Saya sarankan biar dari pihak keluarga ada yang menghubungi  ke lembaga umat Hindu di Batam. Mengingat kondisi khusus.

Setelah ada kesepakatan semua pihak, mayat diselesaikan secara Hindu. Semua bergerak. Ada yang mengurus jenazah ke rumah sakit. Ada yang mengurus ke rumah duka. Ada yang mencari perlengkapan.

Berdasarkan hasil visum rumah sakit, tidak ada gangguan kesehatan yang mengarah penyebab meninggal mendadak. Kemugkinan besar saat jalan sembari terima telpon, kaki tersandung dan jatuh. Akibatnya kepala terbentur jalan.

Hari minggunya jenazah dibawa ke rumah duka. Anggota keluarga, istri, 5 anaknya menemani di rumah duka di Baloi.

Hari senin keesokan harinya, jenazah dikremasi ke sembau nongsa. Saya nyusul ke rumah duka sebelum jam 10 pagi. Tapi ternyata rombongan sudah duluan berangkat. Sayapun bersama istri langsung nyusul ke Nongsa.

Prosesi sebelum dikremasi dipimpin oleh Jro Mangku Putu Satria Yasa. Anak-anak dan istri almarhum tinggal mengikuti arahan jero mangku. Saya lihat anak-anaknya kali ini baru pertama kali mengenal sembahyang secara hindu. Sedih sekali melihatnya.

DOA BERSAMA 7 HARI SETELAH KREMASI.



Ada undangan doa bersama dari Banjar, senin 19 Juli 2021 jam 17.00. tadinya saya pikir apakah jam 7 malam yang dimaksud.  Ternyata tidak. Mengingat kondisi wabah covid-19, jam malam dibatasi.
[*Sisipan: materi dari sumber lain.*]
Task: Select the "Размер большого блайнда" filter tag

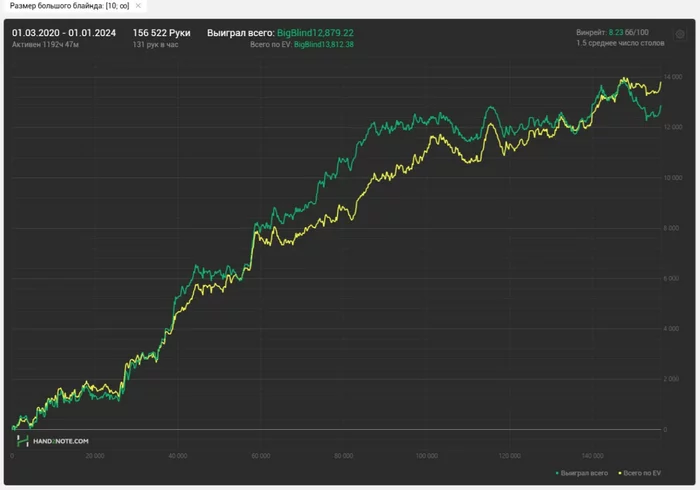Action: pyautogui.click(x=69, y=6)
Yang datang tidak banyak. Hanya beberapa orang yang deket istri almarhum. Kebetulan ruang tamunyapun tidak terlalu luas untuk menampung banyak orang. Saya datang bersama istri. Kirain acaranya sudah mulai. Ternyata belum. Hanya saya yang bapak-bapak yang hadir pada jam itu.

Seusai doa bersama, perwakilan tokoh umat yang datangnya juga agak terlambat, berkesempatan memberikan petuah agama kepada anak-anak almarhum. Sekaligus mengajak mereka untuk memulai lembaran baru mengikuti ibadah agama secara Hindu dengan tulus dan sungguh-sungguh. Disarankan untuk segera bergabung ke perkumpulan warga Hindu agar komunikasi bisa berjalan lancar. Ini adalah amanah dari keluarga besarnya di Bali kepada Jro Mangku Putu Satria Yasa untuk membimbing keluarga ini di jalan Sanatana Dharma.

Istri almarhum terus terang mengakui bahwa dia dan suaminya memang beda keyakinan sejak awal. Kedepannya dia minta bimbingan umat tentang ajaran agama hindu. Dia dan Anak-anaknya akan menjalankan ajaran Hindu. Semoga saja musibah tersebut dapat menyatukan kita. Swaha. Dan........ kita lihat saja nanti.